Jerome Christian, Doc, el dueño del taller que sirve de puerta al mundo de los humanos para los Fraguel, es un viejo chocho con síndrome de Diógenes. Puede pasarse un episodio entero, tratando de abrir un baúl para recuperar la llave ¡que estaba dentro! -o nos toman el pelo en plan Ciudadano Kane, o había perdido la copia de la llave. Representa la imagen de un tecnócrata que se entretiene en experimentos imposibles, metiendo llaves –o gatos- dentro de cajas –con veneno radiactivo-; algo así como Punset y su carnavalesca saga (Elsa ‘la ingenua’ y Carolina ‘la del postureo’).

El tío Matt, viajero a medio camino entre el doctor Livingston y Bilbo Bolsón, plantea muy buenas situaciones –del estilo de Gurb-, pero las resuelve del culo, y no les enseña nada de utilidad a los Fraguel; es el antropólogo inocente, el humanista perdido en su propia perspectiva y sus prejuicios.

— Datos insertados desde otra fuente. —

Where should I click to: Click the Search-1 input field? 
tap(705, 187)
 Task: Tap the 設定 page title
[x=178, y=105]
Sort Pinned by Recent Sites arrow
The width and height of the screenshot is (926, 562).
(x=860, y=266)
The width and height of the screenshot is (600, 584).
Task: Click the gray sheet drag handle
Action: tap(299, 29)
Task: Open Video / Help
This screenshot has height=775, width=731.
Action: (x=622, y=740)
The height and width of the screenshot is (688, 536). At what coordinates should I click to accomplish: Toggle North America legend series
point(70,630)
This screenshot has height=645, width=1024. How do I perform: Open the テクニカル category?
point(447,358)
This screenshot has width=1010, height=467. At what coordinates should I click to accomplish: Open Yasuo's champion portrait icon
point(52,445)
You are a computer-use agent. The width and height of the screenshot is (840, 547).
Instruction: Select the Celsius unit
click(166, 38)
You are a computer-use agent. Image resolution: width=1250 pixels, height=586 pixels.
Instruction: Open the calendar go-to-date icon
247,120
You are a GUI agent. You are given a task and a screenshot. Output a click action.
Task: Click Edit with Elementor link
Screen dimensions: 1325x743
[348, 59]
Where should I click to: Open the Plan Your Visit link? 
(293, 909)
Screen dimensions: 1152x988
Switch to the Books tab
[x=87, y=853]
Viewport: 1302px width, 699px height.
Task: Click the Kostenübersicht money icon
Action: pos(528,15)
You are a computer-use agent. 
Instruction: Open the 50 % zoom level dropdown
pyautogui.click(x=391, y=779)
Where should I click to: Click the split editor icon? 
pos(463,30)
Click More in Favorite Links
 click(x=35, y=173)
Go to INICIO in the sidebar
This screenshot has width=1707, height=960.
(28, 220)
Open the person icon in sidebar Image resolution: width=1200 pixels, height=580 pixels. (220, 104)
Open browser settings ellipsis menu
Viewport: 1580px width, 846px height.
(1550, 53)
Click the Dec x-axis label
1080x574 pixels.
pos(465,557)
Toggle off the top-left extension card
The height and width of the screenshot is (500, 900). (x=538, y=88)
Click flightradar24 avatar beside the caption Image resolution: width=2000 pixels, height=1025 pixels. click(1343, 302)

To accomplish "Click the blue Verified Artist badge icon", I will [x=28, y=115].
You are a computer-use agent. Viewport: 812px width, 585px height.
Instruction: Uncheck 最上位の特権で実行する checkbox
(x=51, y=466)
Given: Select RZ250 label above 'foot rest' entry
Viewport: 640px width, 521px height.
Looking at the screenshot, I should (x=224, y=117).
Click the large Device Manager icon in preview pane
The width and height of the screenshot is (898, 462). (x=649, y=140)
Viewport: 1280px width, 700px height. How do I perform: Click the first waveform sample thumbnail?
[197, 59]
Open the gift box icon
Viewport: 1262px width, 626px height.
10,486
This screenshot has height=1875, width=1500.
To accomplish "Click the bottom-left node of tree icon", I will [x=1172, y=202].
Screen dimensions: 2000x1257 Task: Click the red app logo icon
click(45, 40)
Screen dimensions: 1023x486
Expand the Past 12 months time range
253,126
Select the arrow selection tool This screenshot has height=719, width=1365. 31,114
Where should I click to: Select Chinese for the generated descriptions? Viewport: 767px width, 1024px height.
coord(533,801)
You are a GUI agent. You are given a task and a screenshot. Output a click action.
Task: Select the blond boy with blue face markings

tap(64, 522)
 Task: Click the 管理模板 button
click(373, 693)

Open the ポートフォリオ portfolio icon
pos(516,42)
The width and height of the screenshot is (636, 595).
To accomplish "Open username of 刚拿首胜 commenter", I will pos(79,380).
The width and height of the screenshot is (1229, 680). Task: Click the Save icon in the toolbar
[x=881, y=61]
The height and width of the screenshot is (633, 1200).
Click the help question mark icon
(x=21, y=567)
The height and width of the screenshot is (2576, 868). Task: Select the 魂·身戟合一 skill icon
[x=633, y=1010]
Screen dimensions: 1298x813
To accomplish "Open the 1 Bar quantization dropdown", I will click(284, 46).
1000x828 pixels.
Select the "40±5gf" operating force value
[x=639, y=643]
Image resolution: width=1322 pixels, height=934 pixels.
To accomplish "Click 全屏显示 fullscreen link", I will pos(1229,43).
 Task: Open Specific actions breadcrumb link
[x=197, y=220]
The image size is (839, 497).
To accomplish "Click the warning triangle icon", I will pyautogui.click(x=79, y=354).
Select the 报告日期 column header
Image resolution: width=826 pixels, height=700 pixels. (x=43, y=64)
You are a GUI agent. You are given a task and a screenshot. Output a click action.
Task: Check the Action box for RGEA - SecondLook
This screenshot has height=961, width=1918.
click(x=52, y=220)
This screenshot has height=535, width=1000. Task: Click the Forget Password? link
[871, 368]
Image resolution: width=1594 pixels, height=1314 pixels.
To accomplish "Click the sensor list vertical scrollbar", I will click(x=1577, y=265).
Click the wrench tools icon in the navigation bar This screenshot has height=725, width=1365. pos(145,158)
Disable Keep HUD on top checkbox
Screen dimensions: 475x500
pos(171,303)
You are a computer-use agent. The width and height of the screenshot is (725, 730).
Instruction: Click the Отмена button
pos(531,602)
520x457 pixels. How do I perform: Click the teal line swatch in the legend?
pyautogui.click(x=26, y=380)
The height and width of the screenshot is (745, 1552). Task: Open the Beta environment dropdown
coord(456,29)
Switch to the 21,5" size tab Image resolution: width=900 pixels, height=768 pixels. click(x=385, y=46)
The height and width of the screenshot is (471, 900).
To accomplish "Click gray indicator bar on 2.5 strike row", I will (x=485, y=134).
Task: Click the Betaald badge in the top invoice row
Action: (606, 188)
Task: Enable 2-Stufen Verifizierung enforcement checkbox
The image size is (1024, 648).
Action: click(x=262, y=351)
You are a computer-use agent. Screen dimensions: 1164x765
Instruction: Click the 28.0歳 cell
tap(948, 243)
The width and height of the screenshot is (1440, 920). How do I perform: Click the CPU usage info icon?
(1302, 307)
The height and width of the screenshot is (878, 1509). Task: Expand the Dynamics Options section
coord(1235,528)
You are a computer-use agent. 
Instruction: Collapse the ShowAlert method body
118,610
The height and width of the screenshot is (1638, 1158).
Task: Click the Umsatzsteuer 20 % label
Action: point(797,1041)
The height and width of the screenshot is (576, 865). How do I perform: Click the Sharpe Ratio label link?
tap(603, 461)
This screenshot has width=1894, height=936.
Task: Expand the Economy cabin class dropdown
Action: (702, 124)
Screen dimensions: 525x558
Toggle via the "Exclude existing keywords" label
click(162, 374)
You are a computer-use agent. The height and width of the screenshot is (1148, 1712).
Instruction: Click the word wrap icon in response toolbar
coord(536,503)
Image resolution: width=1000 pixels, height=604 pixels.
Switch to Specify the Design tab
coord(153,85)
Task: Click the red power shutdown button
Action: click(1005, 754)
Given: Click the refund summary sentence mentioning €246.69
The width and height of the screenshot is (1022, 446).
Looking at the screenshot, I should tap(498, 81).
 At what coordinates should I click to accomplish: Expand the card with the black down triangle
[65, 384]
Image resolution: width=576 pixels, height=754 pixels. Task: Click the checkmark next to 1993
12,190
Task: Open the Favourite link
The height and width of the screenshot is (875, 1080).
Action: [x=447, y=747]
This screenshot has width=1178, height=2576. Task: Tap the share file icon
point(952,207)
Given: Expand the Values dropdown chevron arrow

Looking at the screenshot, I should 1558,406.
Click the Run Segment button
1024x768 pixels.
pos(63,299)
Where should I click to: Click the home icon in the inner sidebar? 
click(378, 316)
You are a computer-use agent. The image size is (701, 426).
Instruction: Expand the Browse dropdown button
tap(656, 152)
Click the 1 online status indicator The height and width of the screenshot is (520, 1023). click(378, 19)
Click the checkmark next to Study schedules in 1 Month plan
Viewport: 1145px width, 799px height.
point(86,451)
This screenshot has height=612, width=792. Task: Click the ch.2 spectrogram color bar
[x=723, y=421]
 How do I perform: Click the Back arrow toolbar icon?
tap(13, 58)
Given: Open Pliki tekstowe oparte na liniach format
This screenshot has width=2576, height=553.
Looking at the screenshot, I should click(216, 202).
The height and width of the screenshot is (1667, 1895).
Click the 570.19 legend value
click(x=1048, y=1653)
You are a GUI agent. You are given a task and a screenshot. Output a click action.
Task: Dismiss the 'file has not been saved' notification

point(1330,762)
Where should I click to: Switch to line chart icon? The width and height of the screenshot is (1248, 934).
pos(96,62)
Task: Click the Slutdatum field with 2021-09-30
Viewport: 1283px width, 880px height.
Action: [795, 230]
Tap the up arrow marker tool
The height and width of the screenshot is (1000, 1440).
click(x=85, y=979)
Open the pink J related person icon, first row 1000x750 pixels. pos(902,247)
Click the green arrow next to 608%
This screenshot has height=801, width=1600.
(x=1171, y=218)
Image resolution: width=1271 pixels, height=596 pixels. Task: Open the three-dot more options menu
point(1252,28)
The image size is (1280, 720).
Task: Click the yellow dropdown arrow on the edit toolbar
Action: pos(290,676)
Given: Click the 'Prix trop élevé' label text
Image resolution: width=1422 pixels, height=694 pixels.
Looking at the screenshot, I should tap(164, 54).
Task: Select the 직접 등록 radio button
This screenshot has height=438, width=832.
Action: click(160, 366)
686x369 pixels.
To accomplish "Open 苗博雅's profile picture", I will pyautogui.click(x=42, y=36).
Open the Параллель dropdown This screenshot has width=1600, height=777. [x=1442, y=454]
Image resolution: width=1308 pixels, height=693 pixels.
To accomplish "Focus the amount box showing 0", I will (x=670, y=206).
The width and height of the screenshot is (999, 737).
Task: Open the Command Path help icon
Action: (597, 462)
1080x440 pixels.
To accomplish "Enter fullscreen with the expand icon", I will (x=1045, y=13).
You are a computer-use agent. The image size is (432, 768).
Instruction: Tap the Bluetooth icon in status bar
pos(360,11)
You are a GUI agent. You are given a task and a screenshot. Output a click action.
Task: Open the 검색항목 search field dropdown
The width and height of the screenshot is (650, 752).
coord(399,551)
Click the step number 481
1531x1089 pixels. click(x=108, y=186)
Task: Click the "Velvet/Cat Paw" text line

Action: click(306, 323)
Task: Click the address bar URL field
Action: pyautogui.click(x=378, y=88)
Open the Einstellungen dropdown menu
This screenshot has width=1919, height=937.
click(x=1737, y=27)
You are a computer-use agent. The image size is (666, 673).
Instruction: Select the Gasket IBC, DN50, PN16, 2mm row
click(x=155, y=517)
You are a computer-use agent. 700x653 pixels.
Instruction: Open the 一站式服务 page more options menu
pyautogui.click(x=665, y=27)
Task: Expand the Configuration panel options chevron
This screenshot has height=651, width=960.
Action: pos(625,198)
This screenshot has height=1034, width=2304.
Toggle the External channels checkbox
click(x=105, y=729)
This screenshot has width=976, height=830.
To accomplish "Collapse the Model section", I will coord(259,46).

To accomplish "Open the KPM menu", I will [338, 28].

“Los Goris”, que corresponderían al poder opresor que instrumentaliza el miedo en un análisis sociológico, prefiguran la circunstancia del joven inútil y desempleado que permanece en casa de sus padres; sin más oficio ni beneficio que perseguir ‘duendecillos’ por el jardín de su casa.

Por último, con un papel discreto pero fundamental, esta “Doña basura” (« ¡La montaña basura ha hablado!» -dicen las ratas). Un montón de basura es el oráculo délfico de los Fraguel, es Gaia y la Pachamama emergiendo por un geiser de mierda. Siempre les dice acertijos indescifrables que ralentizan la efectividad con que podrían resolver sus problemas;  representa (o ‘pre-presenta’, prefigura) la confusa relación que mantenemos en la actualidad con la ‘Naturaleza’.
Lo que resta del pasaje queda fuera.